━━━ Data shown ━━━

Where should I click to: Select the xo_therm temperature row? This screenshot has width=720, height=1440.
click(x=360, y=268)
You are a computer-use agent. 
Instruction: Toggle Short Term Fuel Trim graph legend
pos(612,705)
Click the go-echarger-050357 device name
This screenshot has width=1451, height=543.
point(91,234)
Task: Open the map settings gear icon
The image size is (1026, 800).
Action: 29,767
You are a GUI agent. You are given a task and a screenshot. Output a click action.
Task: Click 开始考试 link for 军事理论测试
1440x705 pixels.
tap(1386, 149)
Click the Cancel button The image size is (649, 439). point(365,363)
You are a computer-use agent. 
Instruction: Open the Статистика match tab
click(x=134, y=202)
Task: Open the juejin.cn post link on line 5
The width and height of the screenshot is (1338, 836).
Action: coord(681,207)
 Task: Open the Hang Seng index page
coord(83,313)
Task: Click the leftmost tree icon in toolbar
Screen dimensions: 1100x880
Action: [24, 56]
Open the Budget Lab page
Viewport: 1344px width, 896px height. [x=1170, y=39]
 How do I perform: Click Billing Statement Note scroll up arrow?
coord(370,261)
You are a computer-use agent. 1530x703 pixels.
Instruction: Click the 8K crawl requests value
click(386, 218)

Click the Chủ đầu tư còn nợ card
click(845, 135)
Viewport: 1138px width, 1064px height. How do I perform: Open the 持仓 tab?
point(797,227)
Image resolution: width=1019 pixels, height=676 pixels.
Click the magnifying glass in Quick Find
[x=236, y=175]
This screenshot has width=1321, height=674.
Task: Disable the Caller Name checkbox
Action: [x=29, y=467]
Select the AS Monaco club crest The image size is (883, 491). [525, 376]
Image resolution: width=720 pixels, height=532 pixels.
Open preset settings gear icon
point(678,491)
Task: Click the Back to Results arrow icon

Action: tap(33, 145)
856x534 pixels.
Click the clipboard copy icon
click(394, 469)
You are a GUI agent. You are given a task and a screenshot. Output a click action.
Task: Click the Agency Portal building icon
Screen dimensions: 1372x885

━━━

» **Work to be completed**: A word-for-word restatement of the data above is required.

» **Problem solution**:
Where should I click to: Select the xo_therm temperature row? This screenshot has width=720, height=1440.
click(x=360, y=268)
You are a computer-use agent. 
Instruction: Toggle Short Term Fuel Trim graph legend
pos(612,705)
Click the go-echarger-050357 device name
This screenshot has width=1451, height=543.
point(91,234)
Task: Open the map settings gear icon
The image size is (1026, 800).
Action: 29,767
You are a GUI agent. You are given a task and a screenshot. Output a click action.
Task: Click 开始考试 link for 军事理论测试
1440x705 pixels.
tap(1386, 149)
Click the Cancel button The image size is (649, 439). point(365,363)
You are a computer-use agent. 
Instruction: Open the Статистика match tab
click(x=134, y=202)
Task: Open the juejin.cn post link on line 5
The width and height of the screenshot is (1338, 836).
Action: coord(681,207)
 Task: Open the Hang Seng index page
coord(83,313)
Task: Click the leftmost tree icon in toolbar
Screen dimensions: 1100x880
Action: [24, 56]
Open the Budget Lab page
Viewport: 1344px width, 896px height. [x=1170, y=39]
 How do I perform: Click Billing Statement Note scroll up arrow?
coord(370,261)
You are a computer-use agent. 1530x703 pixels.
Instruction: Click the 8K crawl requests value
click(386, 218)

Click the Chủ đầu tư còn nợ card
click(845, 135)
Viewport: 1138px width, 1064px height. How do I perform: Open the 持仓 tab?
point(797,227)
Image resolution: width=1019 pixels, height=676 pixels.
Click the magnifying glass in Quick Find
[x=236, y=175]
This screenshot has width=1321, height=674.
Task: Disable the Caller Name checkbox
Action: [x=29, y=467]
Select the AS Monaco club crest The image size is (883, 491). [525, 376]
Image resolution: width=720 pixels, height=532 pixels.
Open preset settings gear icon
point(678,491)
Task: Click the Back to Results arrow icon

Action: tap(33, 145)
856x534 pixels.
Click the clipboard copy icon
click(394, 469)
You are a GUI agent. You are given a task and a screenshot. Output a click action.
Task: Click the Agency Portal building icon
Screen dimensions: 1372x885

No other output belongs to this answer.